I have the following AWK script that counts occurences of elements in field 1 and when finishes to read entire file, prints each element and the times of repetitions.
awk '{a[$1]++} END{ for(i in a){print i"-->"a[i]} }' file
perl -lane '$a{$F[1]}++ END{foreach $a {print $a} }' file
awk '{a[$1]++}END{for(i in a){print i"-->"a[i]}}' file #--> 2:45 aprox
perl -lane '$a{$F[0]}++;END{foreach my $k (keys %a){ print "$k --> $a{$k}" } }' file #--> 7 min aprox
perl -lanE'$a{$F[0]}++; END { say "$_ => $a{$_}" for keys %a }' file # -->9 min aprox
Equivalent to your awk
line
perl -lanE'$a{$F[0]}++; END { say "$_ => $a{$_}" for keys %a }' file
By -a
the line is broken into fields in @F
so you want $F[0]
as a key in a hash %h
with the value of the counter handled by ++
. The hash is iterated over keys and printed in the END
block.
However, the efficiency comparison comes up.

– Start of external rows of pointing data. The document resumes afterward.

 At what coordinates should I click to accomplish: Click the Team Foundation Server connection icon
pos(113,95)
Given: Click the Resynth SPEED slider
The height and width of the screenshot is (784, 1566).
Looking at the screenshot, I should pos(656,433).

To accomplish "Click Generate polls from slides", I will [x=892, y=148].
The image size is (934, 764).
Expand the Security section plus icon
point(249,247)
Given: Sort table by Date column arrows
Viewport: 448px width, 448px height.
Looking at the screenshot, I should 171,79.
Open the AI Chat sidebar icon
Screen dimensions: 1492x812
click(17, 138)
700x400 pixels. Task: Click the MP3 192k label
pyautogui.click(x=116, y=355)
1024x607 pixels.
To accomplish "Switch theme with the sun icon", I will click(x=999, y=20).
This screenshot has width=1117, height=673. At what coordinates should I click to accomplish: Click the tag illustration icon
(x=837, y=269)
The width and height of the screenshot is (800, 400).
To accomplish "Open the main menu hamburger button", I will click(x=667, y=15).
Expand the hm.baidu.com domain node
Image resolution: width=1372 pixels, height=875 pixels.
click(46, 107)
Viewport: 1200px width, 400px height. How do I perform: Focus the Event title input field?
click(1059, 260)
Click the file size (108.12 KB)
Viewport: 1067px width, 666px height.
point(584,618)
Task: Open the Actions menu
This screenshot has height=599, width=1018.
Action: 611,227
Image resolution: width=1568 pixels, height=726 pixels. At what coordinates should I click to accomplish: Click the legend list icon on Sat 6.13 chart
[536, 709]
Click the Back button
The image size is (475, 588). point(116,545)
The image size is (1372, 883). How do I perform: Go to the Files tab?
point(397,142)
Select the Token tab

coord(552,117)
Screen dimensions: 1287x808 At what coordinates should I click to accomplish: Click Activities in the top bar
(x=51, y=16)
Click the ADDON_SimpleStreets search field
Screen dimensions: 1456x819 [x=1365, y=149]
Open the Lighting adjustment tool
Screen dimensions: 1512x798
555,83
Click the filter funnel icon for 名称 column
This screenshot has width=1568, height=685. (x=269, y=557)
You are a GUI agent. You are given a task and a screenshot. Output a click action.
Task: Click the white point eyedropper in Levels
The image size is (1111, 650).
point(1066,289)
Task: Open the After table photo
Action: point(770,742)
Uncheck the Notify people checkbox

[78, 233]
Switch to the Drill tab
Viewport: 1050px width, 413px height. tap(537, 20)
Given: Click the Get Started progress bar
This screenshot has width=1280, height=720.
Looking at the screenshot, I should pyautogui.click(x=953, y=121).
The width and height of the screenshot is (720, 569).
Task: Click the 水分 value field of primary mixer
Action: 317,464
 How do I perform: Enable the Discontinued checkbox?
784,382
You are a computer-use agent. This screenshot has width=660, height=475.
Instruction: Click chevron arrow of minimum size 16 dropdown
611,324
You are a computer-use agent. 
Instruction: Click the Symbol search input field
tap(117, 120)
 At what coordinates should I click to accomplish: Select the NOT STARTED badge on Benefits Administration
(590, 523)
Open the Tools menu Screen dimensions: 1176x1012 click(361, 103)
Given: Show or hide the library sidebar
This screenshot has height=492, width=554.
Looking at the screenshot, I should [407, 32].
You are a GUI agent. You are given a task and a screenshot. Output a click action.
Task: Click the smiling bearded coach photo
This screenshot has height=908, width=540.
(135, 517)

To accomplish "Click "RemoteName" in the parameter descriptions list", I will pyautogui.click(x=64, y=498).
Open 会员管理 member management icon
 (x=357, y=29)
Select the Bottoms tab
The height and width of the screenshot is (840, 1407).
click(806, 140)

A way to improve this is to not fetch all fields on the line, done with -a
, since only the first one is needed. Between two ways that come to mind
perl -nE'$a{(/(\S+)/)[0]}++; END { ... }'
and
perl -nE'$a{(split " ", $_, 2)[0]}++; END { ... }'
the split
is significantly faster with its 3.63s
vs 4.41s
for regex, on a 8M-line file.
This is still behind 1.99s
for your awk
line. So it seems that awk is faster for this task.
Summary of my timings for an 8-million line file (average of a few runs)
awk (question) 1.99s perl (split) 3.63s perl (regex) 4.41s perl (like awk) 5.61s
These timings vary over runs by a few tens of miliseconds (0.01s).